Book cover: red and white blinds, a pair of blue eyes looking through.

I re-started reading A Problem From Hell: America and the Age of Genocide today. Samantha Power takes us through the major genocidal events of the last century and the American reaction (or lack of). I’m gonna blog my notes:

Chapter 1

1915 persecution of Armenian population in Turkey (Wikipedia Entry)

Pasha Talaat: (Turkish Interior Minister)

We have been reproached for making no distinction between the innocent Armenians and the guilty. But that was utterly impossible, in view of the fact that those who were innocent today might be guilty tomorrow.

Talaat attempted to get New York Life Insurance Company, which insured many Armenians, to pay up saying: “They are practically all dead now and have left no heirs. The Government is the beneficiary now.”

This mass murder pre-dated Hitler. Before WWII, the yardstick for slaughter was Abdul Hamid (kiled 200,000 Armenians in Turkey 1895-1896) and the Belgian king Leopold, who pillaged the Congo for rubber (late 19th/early 20th cent).
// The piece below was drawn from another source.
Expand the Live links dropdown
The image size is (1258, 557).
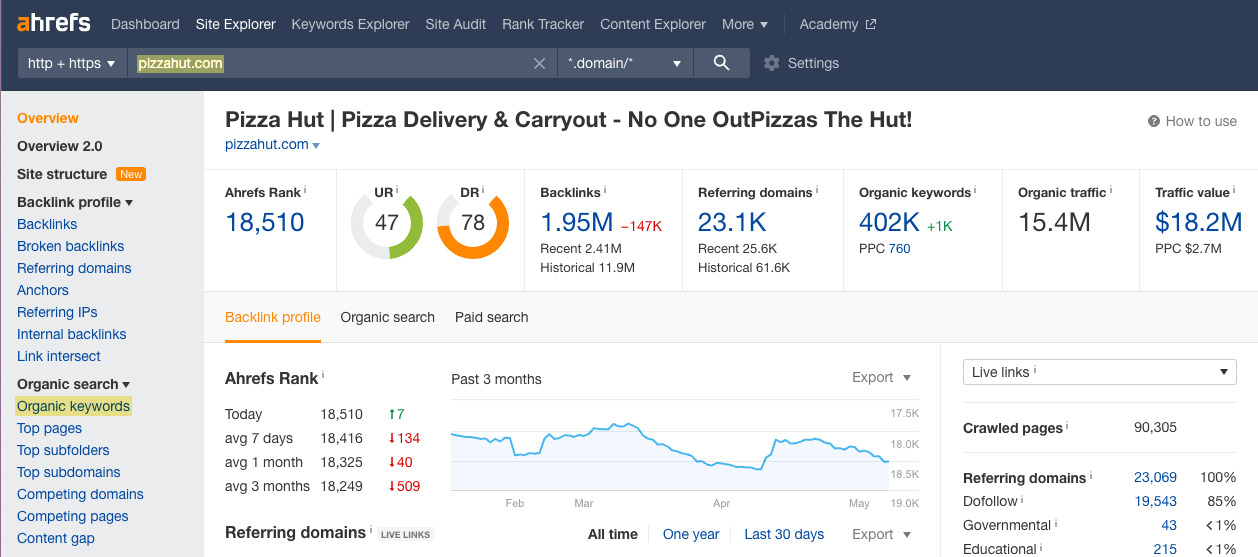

Djelal Munif Bey: (Turkish consul)

Discrimination is utterly impossible and it is not alone the offender who suffers the penality of his act, but also the innocent whom he drags with him…. The Armenians have only themselves to blame.

1918 – war ends – first war crimes tribunal is planned (to try Kaiser and friends + Talaat and Co.). No U.S. support (isn’t that a surprise). Fell apart when Britian and Turkey did a prisoners/war criminals swap.

Chapter 2

Raphael Lemkin – Polish Jew – linguistics prof – came up with the term ‘genocide’
Apalled that ‘state sovereignty’ shielded wiping out a minority.

Sovereignty cannot be conceived as the right to kill millions of innocent people.

Youth: Occupied with studying atrocity. Russian/German battle came to his home. They hid in the woods.

Talaat’s assassination (by an Armenian survivor) brought him back to the topic. Wanted to link barbarity and vandalism – not just physical extermination, but cultural/intellctual as well.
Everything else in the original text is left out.